About this exercise:
Identify each line below that contains the word "agent", and copy it out.

== Segment start ==

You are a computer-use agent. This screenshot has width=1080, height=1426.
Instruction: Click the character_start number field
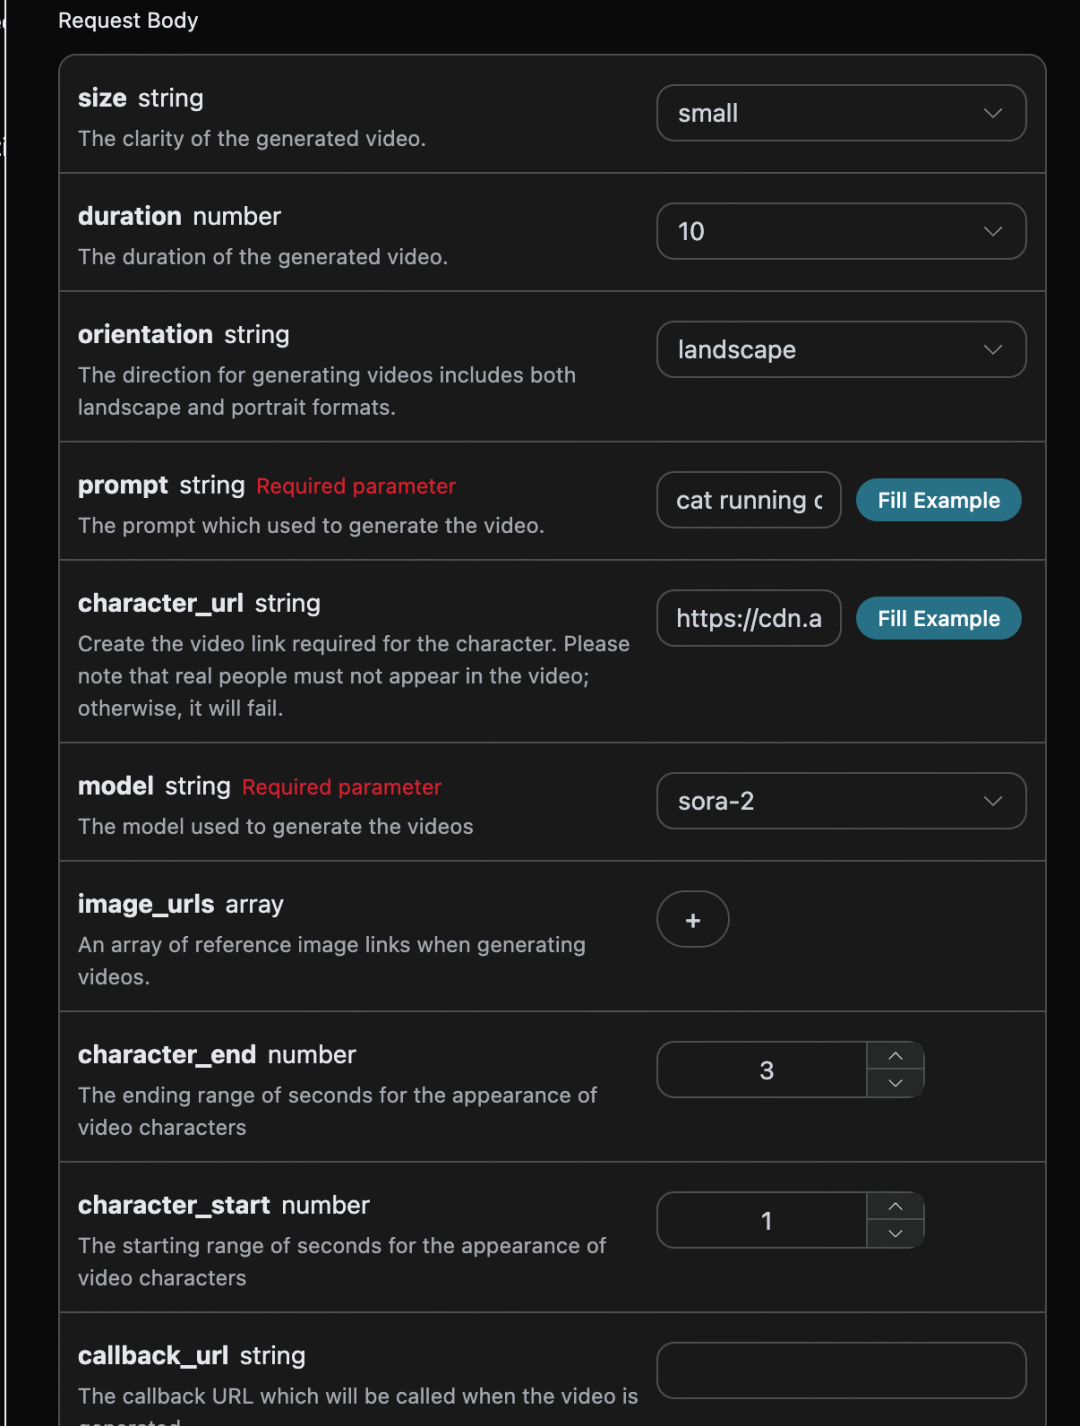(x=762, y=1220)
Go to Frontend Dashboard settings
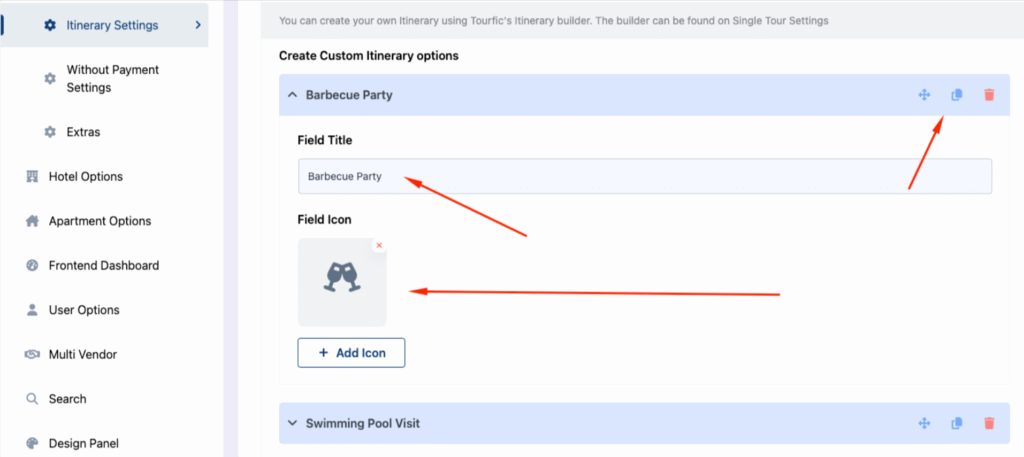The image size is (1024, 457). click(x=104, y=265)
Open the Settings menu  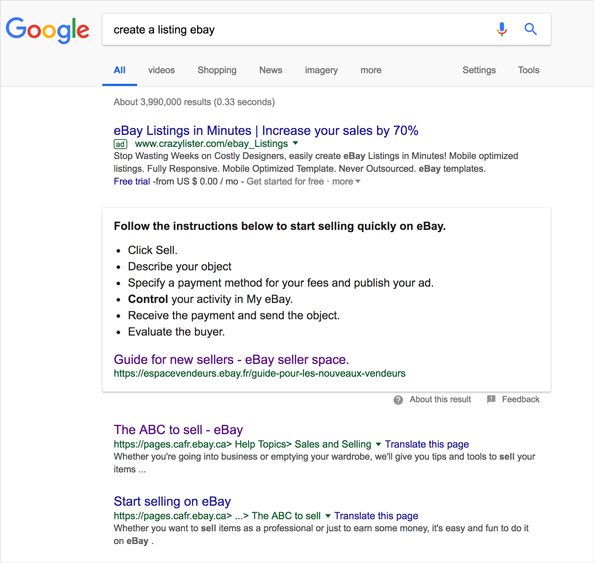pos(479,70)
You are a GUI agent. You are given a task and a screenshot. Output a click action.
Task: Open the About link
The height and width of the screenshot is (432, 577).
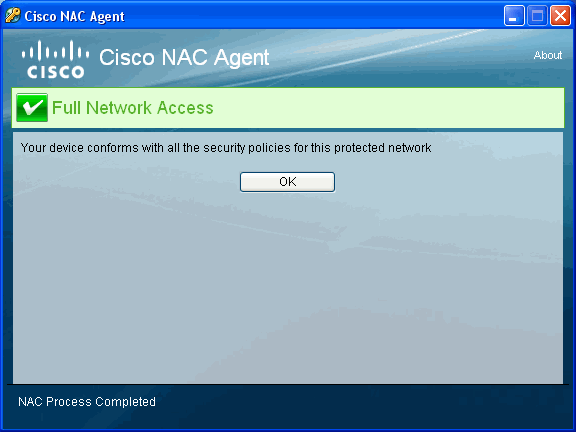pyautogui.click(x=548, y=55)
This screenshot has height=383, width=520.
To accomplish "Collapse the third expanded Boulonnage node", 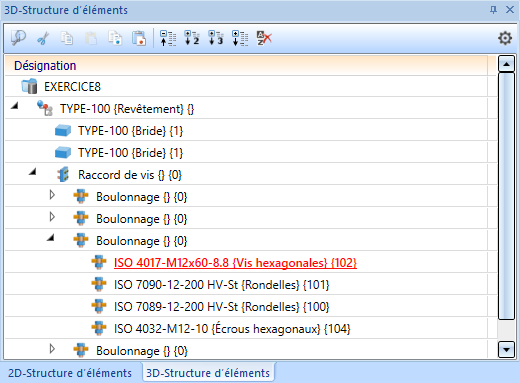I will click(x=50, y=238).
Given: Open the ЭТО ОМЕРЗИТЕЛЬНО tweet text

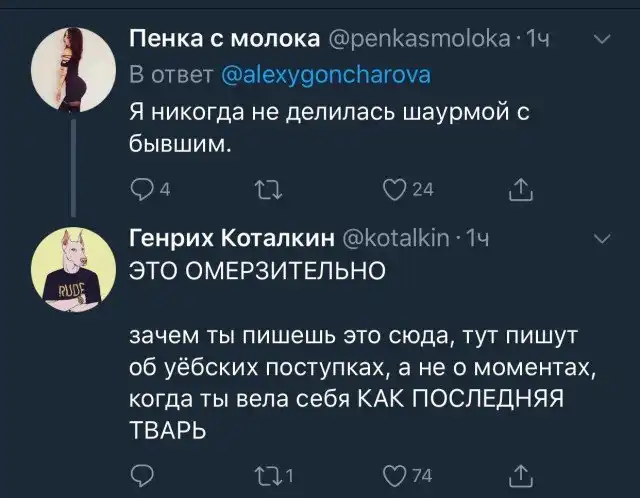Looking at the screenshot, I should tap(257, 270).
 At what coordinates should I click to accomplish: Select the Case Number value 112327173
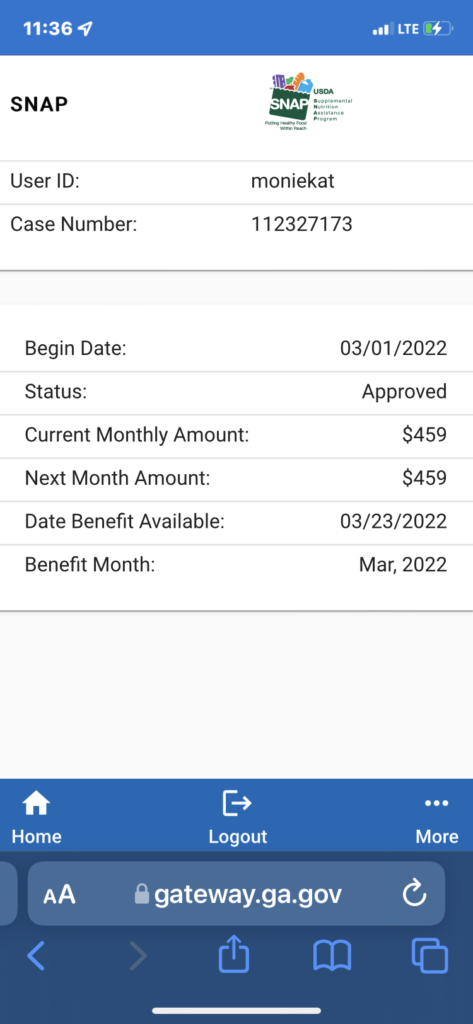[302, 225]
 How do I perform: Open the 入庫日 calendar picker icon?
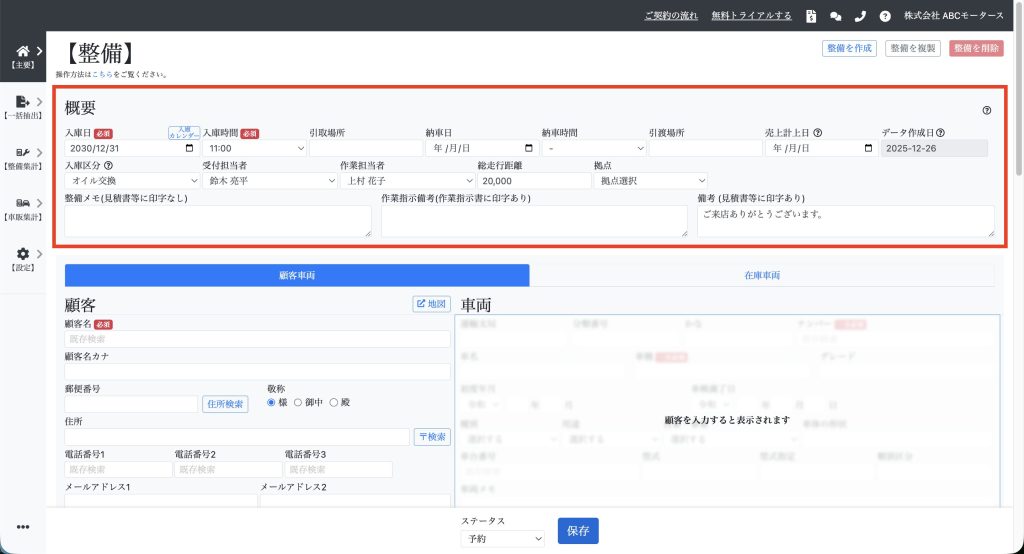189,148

== Segment end ==
== Segment start ==

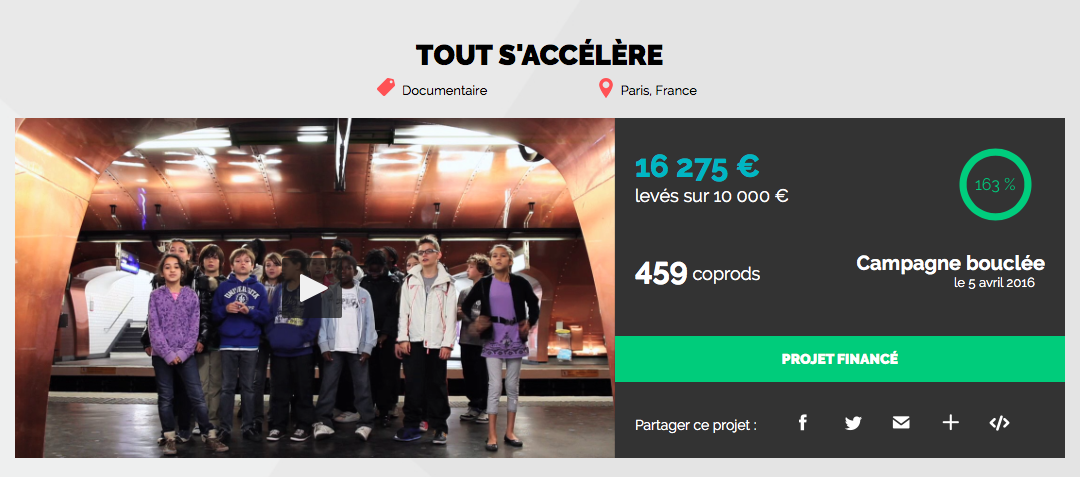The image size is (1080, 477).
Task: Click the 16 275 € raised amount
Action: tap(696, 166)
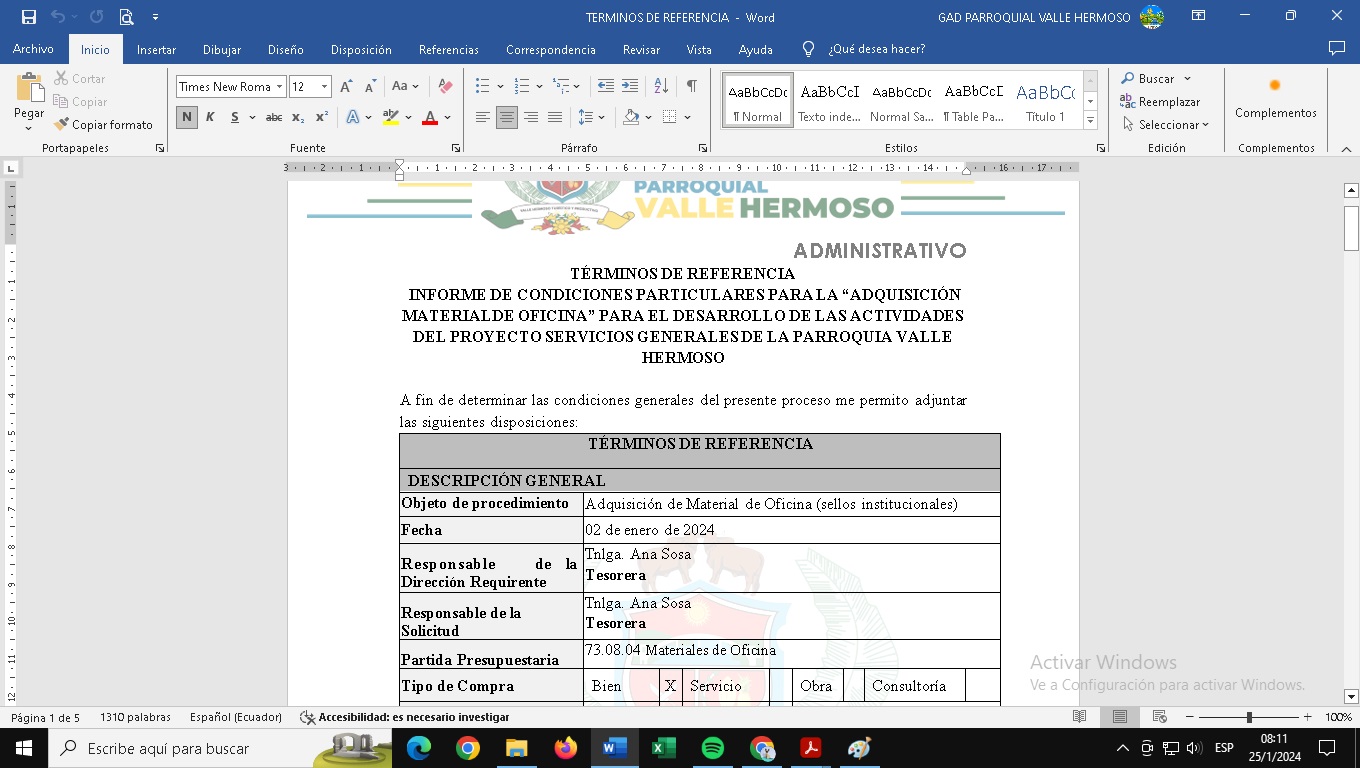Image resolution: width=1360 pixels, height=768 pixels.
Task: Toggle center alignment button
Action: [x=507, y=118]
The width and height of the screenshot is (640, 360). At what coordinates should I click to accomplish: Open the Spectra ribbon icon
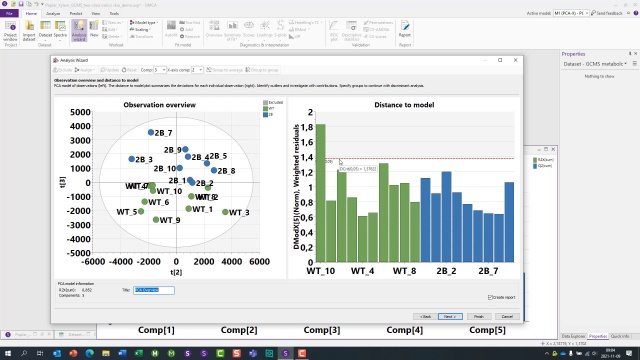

== Segment end ==

Response area:
You are a computer-use agent. This screenshot has width=1080, height=1426.
You are a GUI agent. You are given a task and a screenshot. Output a click action.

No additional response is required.